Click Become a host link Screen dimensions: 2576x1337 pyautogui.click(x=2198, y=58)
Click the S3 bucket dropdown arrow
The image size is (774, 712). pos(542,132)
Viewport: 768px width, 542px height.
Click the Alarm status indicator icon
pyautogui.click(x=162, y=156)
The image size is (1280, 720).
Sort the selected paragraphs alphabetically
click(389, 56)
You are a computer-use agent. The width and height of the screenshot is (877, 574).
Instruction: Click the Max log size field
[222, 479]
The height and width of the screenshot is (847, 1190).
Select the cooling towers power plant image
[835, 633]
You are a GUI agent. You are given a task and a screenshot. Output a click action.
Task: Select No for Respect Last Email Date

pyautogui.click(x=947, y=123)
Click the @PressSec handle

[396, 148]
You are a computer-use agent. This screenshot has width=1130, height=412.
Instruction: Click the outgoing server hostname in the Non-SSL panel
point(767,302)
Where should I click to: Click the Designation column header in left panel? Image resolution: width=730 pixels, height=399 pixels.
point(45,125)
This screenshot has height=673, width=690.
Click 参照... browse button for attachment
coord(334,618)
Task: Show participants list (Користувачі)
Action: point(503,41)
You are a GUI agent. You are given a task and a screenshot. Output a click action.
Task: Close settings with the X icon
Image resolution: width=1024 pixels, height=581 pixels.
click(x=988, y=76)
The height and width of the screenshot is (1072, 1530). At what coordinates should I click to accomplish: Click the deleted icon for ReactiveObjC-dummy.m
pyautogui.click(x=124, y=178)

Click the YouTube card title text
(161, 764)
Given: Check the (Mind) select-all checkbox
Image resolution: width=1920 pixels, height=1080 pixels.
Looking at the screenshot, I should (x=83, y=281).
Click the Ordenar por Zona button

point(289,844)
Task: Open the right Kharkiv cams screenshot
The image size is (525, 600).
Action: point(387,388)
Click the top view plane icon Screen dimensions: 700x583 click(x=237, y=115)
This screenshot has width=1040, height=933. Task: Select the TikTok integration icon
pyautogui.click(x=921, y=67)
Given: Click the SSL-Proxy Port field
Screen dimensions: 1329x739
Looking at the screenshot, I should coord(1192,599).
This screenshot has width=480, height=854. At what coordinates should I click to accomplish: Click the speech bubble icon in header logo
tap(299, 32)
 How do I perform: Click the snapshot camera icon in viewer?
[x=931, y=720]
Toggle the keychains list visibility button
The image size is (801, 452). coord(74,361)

________

EXERCISE INSTRUCTIONS
Provide the number of lines in the data above that contain the string "agent", and nothing else.

RESPONSE
4